Lehrveranstaltung: High-Performance Data Analytics
Data-driven science requires the handling of large volumes of data in a quick period of time. Executing efficient workflows is challenging for users but also for systems. This module introduces concepts, principles, tools, system architectures, techniques, and algorithms toward large-scale data analytics using distributed and parallel computing. We will investigate the state-of-the-art of processing data of workloads using solutions in High-Performance Computing and Big Data Analytics.
Key information
Contact | Julian Kunkel, Jonathan Decker | ||
Location | Virtual | ||
Time | Monday 16:15-17:45 (lecture), Monday 12:15-13:45 (lunch exercise, starts 1 week later) | ||
Language | English | ||
Module | Modul B.Inf.1712: Vertiefung Hochleistungsrechnen, Module M.Inf.1236: High-Performance Data Analytics | ||
SWS | 4 | ||
Credits | 6 | ||
Contact time | 56 hours | ||
Independent study | 124 hours | ||
Exam | Written date: Geo MN15 14:00 10.02.2023 (Be punctual!), 2nd exam: Geo MN14 14:00 05.04.2023 |
Please note that we plan to record sessions (lectures and seminar talks) with the intent of providing the recordings via BBB to other students but also to publish and link the recordings on YouTube for future terms. If you appear in any of the recordings via voice, camera or screen share, we need your consent to publish the recordings. See also this Slide.
Topics
Topics cover:
- Challenges in high-performance data analytics
- Use-cases for large-scale data analytics
- Performance models for parallel systems and workload execution
- Data models to organize data and (No)SQL solutions for data management
- Industry relevant processing models with tools like Hadoop, Spark, and Paraview
- System architectures for processing large data volumes
- Relevant algorithms and data structures
- Visual Analytics
- Parallel and distributed file systems
Guest talks from academia and industry will be incorporated in teaching that demonstrates the applicability of this topic.
Weekly laboratory practicals and tutorials will guide students to learn the concepts and tools.
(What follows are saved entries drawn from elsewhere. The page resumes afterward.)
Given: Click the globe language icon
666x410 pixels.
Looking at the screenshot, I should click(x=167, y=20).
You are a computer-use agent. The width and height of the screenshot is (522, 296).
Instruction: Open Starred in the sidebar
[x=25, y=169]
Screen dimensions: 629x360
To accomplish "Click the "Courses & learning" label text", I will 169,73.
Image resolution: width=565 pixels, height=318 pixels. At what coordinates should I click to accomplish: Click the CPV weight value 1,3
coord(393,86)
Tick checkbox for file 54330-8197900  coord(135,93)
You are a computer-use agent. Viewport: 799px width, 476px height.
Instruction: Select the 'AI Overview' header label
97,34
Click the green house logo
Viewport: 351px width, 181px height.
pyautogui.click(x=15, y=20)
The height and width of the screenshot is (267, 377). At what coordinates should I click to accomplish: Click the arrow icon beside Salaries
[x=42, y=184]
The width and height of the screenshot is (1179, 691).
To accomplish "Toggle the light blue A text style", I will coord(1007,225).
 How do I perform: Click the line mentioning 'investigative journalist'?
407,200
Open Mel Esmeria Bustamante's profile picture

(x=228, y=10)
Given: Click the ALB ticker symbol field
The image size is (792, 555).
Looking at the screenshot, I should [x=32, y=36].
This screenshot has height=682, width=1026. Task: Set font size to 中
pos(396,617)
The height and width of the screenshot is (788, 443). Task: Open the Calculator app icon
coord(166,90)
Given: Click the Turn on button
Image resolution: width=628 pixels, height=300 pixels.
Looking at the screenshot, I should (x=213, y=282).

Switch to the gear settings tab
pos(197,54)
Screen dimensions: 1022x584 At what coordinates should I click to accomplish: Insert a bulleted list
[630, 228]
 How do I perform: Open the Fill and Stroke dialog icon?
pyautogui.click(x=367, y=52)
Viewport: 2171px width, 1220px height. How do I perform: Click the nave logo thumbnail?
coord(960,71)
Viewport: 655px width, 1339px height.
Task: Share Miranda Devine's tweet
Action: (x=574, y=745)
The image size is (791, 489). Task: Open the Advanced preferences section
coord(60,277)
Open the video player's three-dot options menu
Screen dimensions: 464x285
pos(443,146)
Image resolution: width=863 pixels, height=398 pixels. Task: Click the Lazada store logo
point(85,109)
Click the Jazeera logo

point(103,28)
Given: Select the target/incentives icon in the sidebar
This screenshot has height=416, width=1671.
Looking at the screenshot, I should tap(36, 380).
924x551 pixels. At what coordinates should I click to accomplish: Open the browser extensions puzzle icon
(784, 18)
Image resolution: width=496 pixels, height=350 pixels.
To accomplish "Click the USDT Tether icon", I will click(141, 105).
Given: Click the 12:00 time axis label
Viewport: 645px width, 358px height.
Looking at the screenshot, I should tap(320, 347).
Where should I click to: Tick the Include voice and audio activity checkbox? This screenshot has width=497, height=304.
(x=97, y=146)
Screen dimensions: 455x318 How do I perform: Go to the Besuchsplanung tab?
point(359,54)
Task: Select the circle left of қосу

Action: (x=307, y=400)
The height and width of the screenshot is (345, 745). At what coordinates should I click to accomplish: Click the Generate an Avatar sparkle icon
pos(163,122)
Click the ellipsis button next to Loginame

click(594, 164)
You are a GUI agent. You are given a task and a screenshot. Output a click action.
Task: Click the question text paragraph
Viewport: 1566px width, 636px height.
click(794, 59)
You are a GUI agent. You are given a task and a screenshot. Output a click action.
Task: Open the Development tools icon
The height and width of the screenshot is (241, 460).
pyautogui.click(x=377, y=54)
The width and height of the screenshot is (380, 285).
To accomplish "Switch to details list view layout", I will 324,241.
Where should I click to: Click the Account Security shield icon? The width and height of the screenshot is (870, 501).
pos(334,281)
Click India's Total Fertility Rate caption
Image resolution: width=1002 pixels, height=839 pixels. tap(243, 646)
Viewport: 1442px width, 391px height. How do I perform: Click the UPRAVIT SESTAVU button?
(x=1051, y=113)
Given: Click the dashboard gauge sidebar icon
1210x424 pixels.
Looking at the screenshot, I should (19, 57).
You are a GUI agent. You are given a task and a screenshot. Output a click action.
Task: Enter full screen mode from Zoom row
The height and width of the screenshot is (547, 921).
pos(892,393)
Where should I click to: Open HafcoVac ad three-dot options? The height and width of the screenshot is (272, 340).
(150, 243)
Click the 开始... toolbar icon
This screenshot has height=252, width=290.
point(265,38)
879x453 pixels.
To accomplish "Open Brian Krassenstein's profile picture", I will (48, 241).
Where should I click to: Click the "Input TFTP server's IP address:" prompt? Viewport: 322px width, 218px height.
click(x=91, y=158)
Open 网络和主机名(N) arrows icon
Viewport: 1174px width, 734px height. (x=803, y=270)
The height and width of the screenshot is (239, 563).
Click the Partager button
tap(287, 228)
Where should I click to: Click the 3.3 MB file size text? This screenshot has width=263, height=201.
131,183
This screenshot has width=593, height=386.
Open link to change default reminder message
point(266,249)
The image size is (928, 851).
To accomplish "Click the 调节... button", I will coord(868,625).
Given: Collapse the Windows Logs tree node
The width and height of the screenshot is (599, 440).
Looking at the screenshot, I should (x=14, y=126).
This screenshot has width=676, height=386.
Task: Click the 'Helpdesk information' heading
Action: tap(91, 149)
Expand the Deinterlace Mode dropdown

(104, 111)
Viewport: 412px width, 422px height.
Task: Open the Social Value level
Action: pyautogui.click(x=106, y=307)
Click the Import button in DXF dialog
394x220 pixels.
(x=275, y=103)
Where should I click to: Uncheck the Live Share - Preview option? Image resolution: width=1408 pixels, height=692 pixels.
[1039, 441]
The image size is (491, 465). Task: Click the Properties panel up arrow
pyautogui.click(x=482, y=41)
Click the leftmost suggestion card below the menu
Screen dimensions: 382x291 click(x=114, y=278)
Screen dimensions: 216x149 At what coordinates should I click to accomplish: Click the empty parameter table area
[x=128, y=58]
In the process of learning, students will form a learning community and integrate peer learning into the practicals. Students will have opportunities to present their solutions to the challenging tasks in the class. Students will develop presentation skills and gain confidence in the topics.
Learning Objectives
- Assign big data challenges to a given use-case
- Outline use-case examples for high-performance data analytics
- Estimate performance and runtime for a given workload and system
- Create a suitable hardware configuration to execute a given workload within a deadline
- Construct suitable data models for a given use-case and discuss their pro/cons
- Discuss the rationales behind the design decisions for the tools
- Describe the concept of visual analytics and its potential in scientific workflows
- Compare the features and architectures of NoSQL solutions to the abstract concept of a parallel file system
- Appraise the requirements for designing system architectures for systems storing and processing data
- Apply distributed algorithms and data structures to a given problem instance and illustrate their processing steps in pseudocode
- Explain the importance of hardware characteristics when executing a given workload
Examination
Written (90 Min.) or oral (ca. 30 Min.) → depends on the number of attendees.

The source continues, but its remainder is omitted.